Starting with the line that contains "Click the Filters funnel icon", give again exactly and only each line through the end of the records; include the last line and exclude pictures.

Source data: Begin

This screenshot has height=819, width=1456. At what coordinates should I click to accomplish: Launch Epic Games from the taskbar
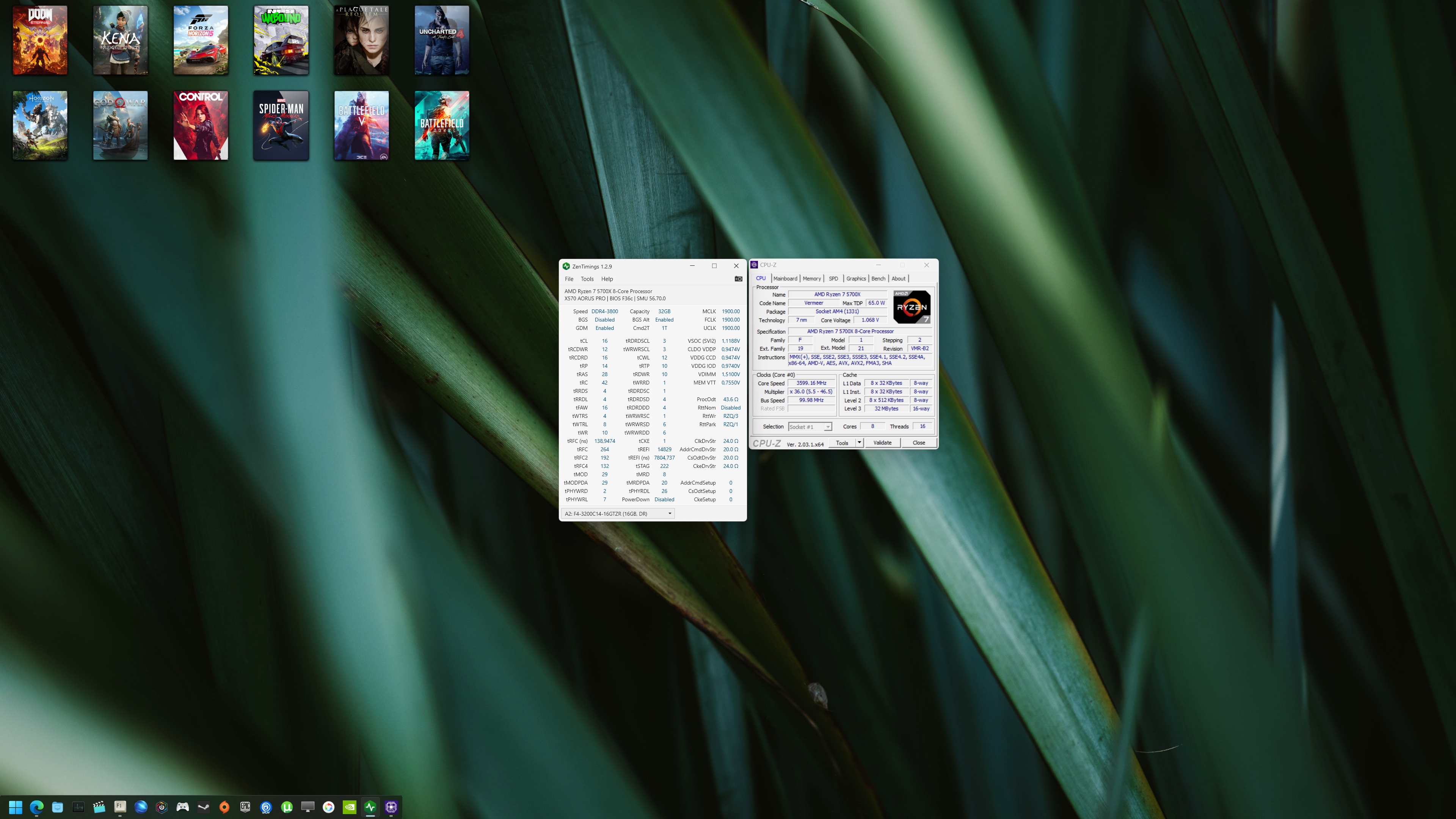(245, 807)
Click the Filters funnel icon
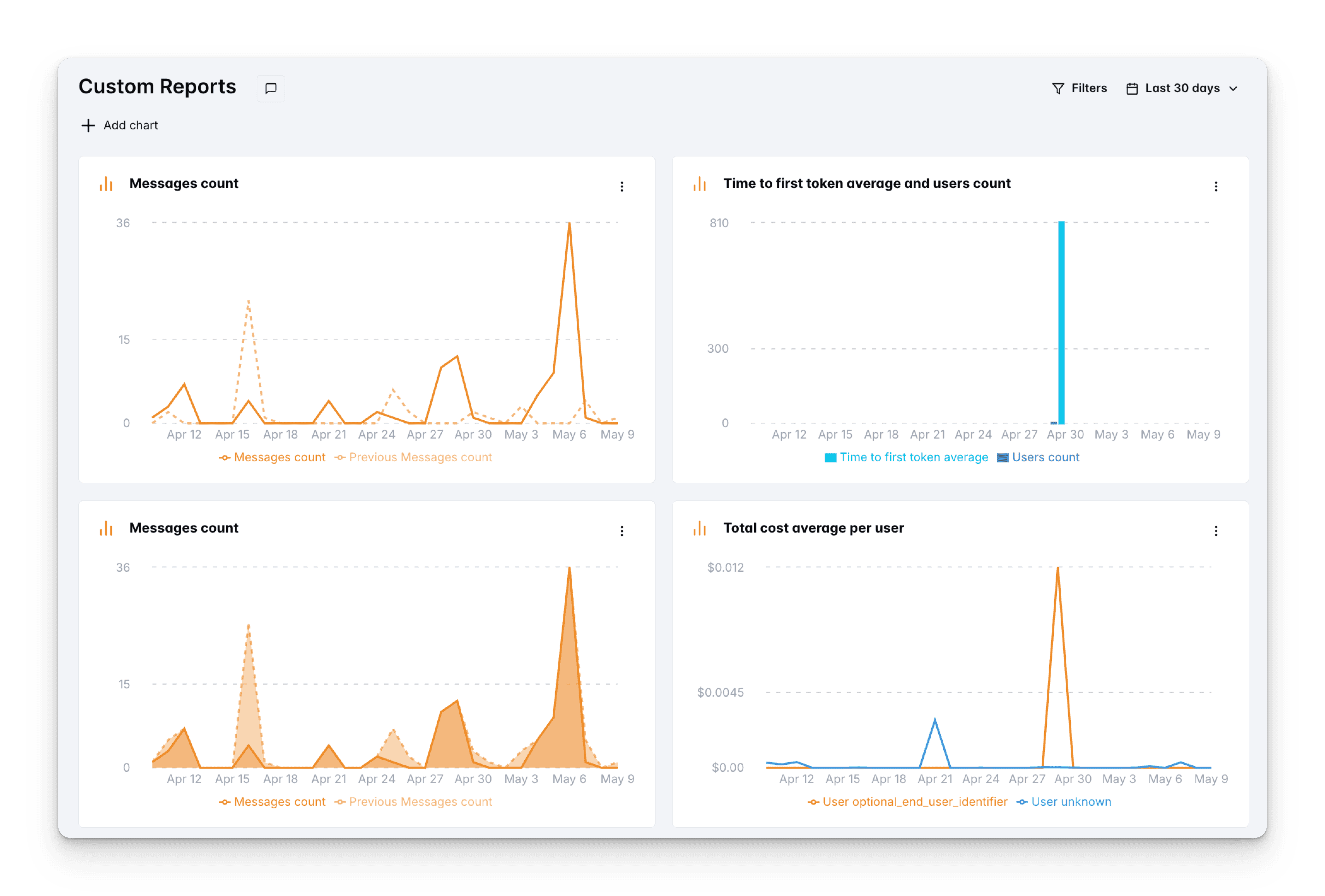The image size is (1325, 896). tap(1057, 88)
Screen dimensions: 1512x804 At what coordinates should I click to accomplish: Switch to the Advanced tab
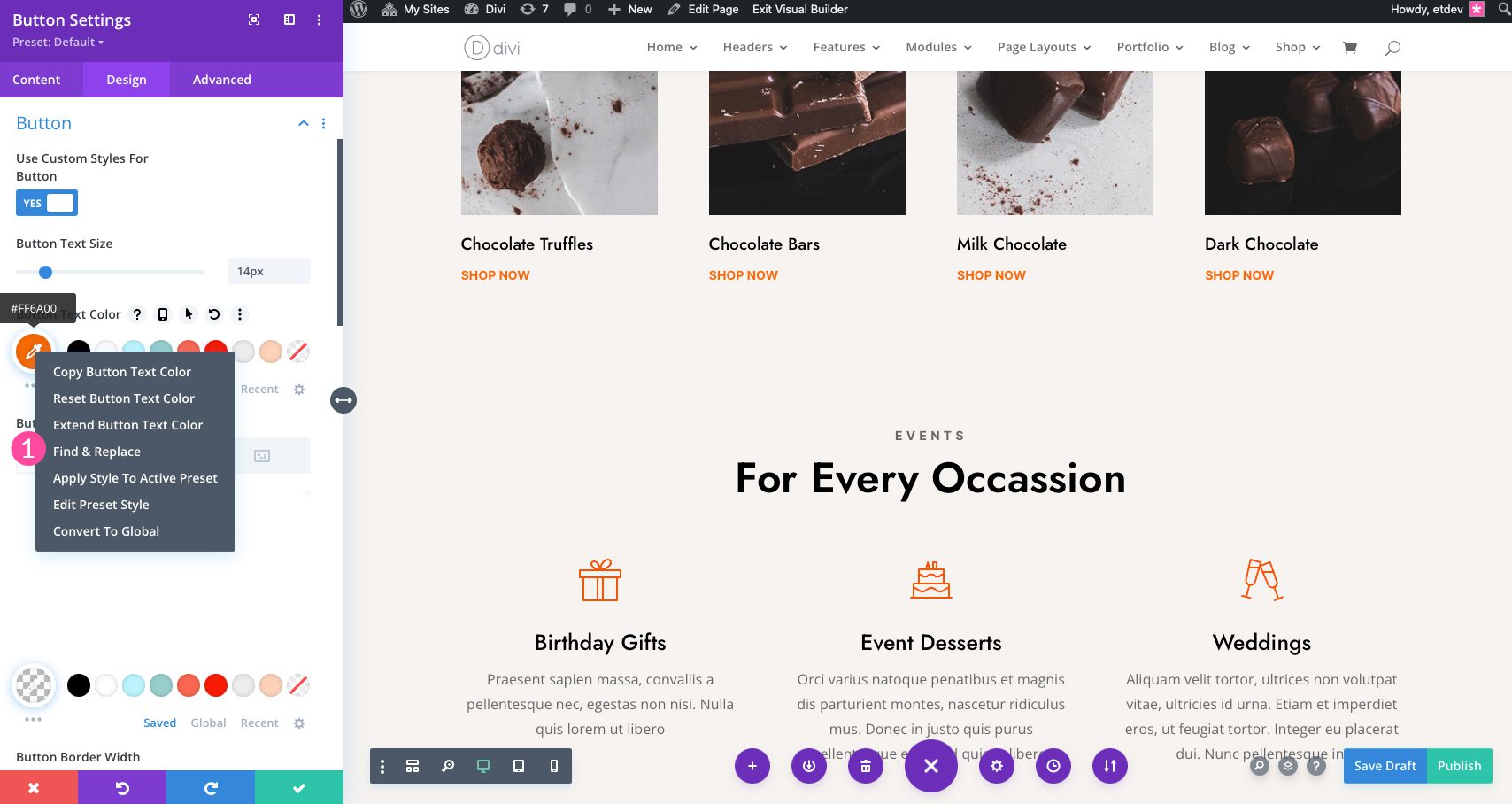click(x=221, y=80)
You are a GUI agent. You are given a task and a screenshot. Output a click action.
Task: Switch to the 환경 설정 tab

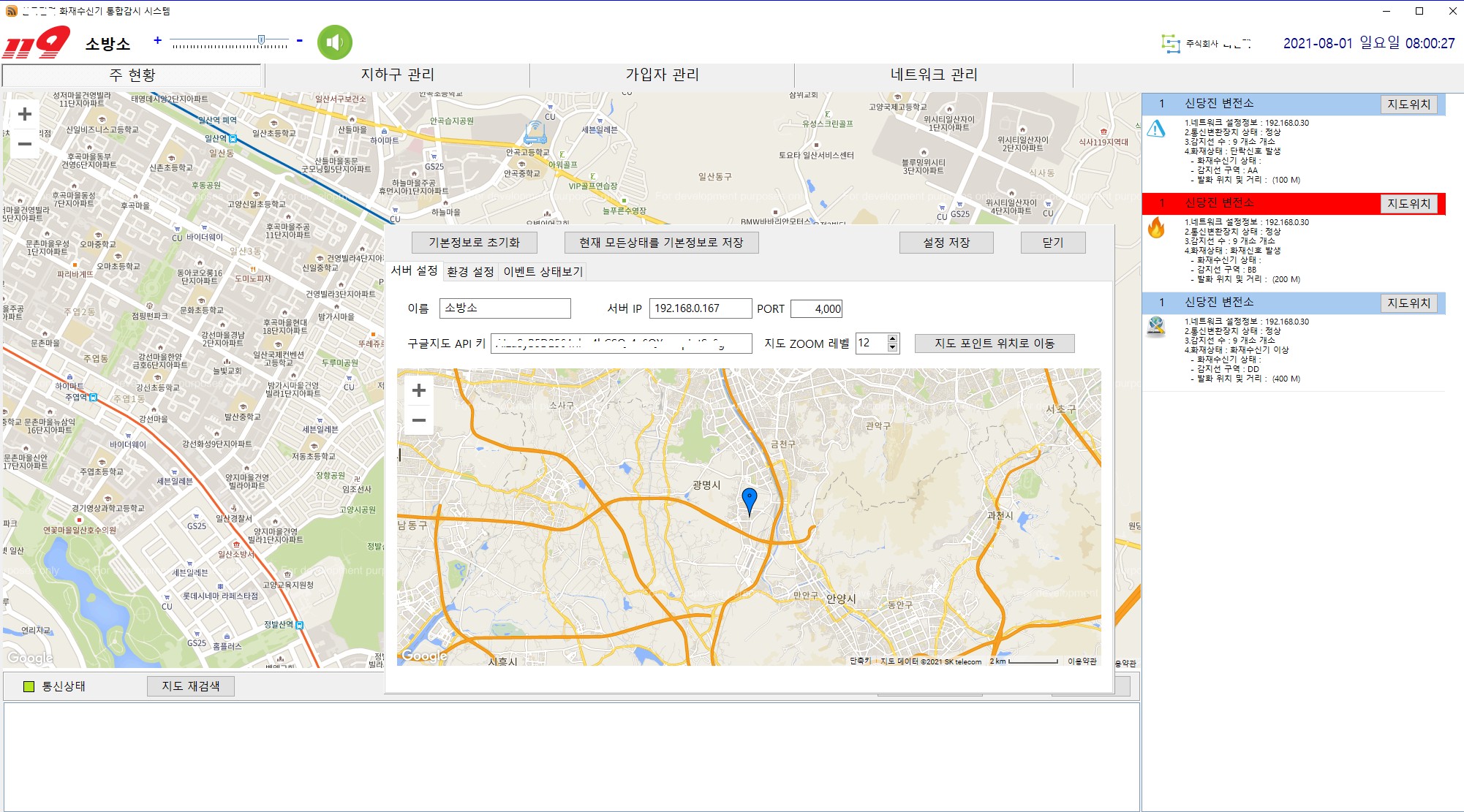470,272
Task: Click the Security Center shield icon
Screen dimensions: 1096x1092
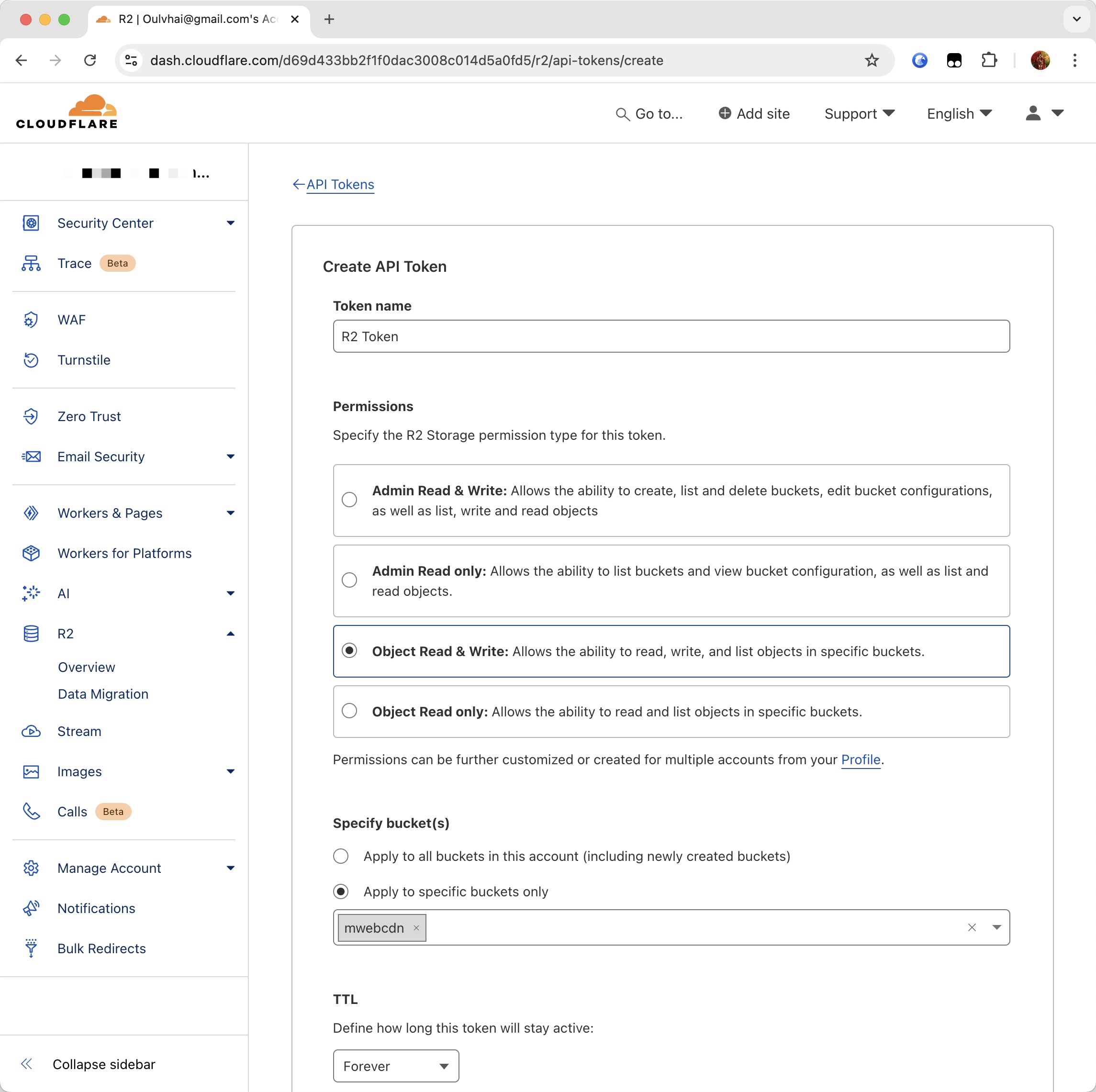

Source data: End

### Exercise answer
Click the Filters funnel icon
The image size is (1325, 896). tap(1057, 88)
Screen dimensions: 1512x804 At what coordinates should I click to accomplish: Switch to the Advanced tab
click(x=221, y=80)
You are a GUI agent. You are given a task and a screenshot. Output a click action.
Task: Switch to the 환경 설정 tab

470,272
Task: Click the Security Center shield icon
Screen dimensions: 1096x1092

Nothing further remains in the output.